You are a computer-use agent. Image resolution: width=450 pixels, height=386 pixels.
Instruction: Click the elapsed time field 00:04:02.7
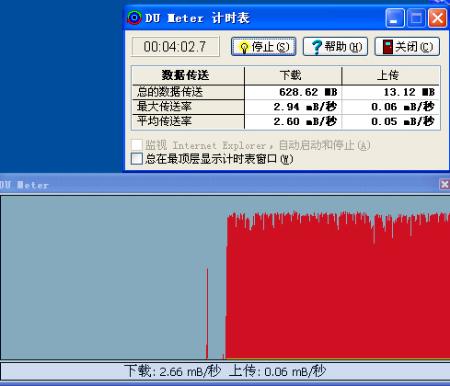coord(176,47)
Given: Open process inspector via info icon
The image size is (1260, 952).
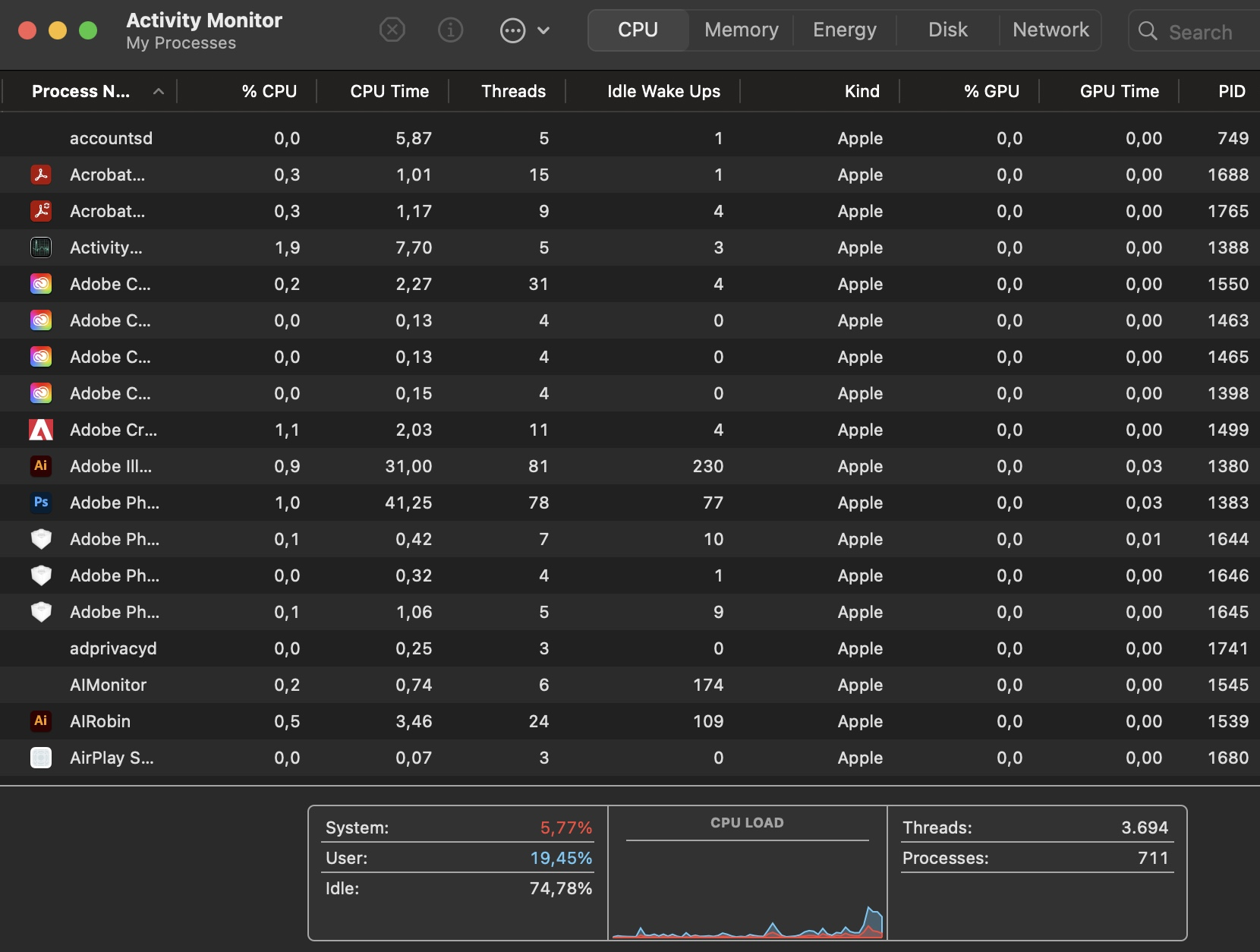Looking at the screenshot, I should 451,30.
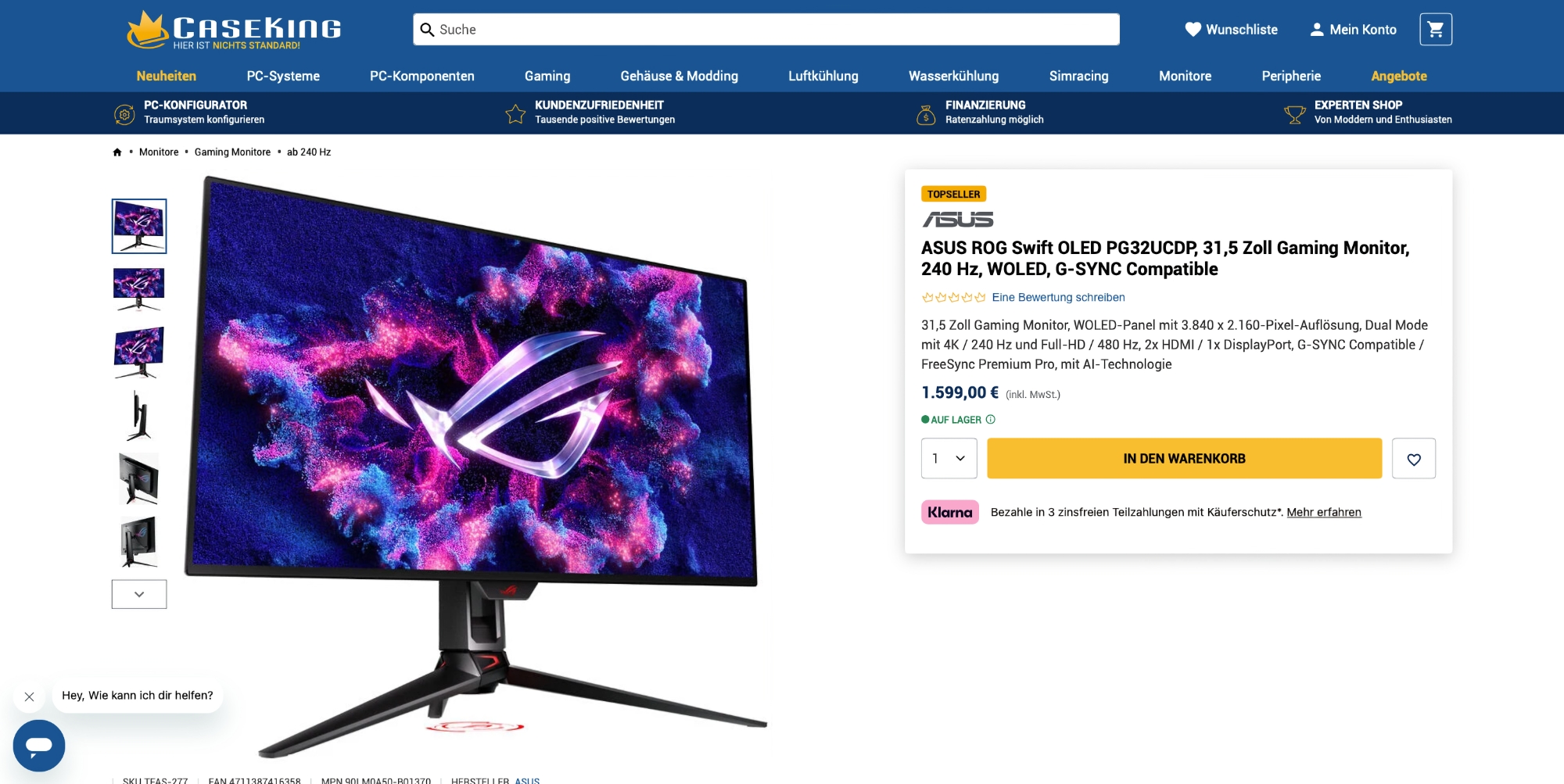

=====

Exercise: Lay out every line of the records above as a Markdown table with the columns Row and Line, numbering the rows and skipping blank lines. Leave the pictures out of the table.

Answer below:
| Row | Line |
|---|---|
| 1 | You are a computer-use agent. Image resolution: width=450 pixels, height=386 pixels. |
| 2 | Instruction: Click the elapsed time field 00:04:02.7 |
| 3 | coord(176,47) |
| 4 | Given: Open process inspector via info icon |
| 5 | The image size is (1260, 952). |
| 6 | Looking at the screenshot, I should 451,30. |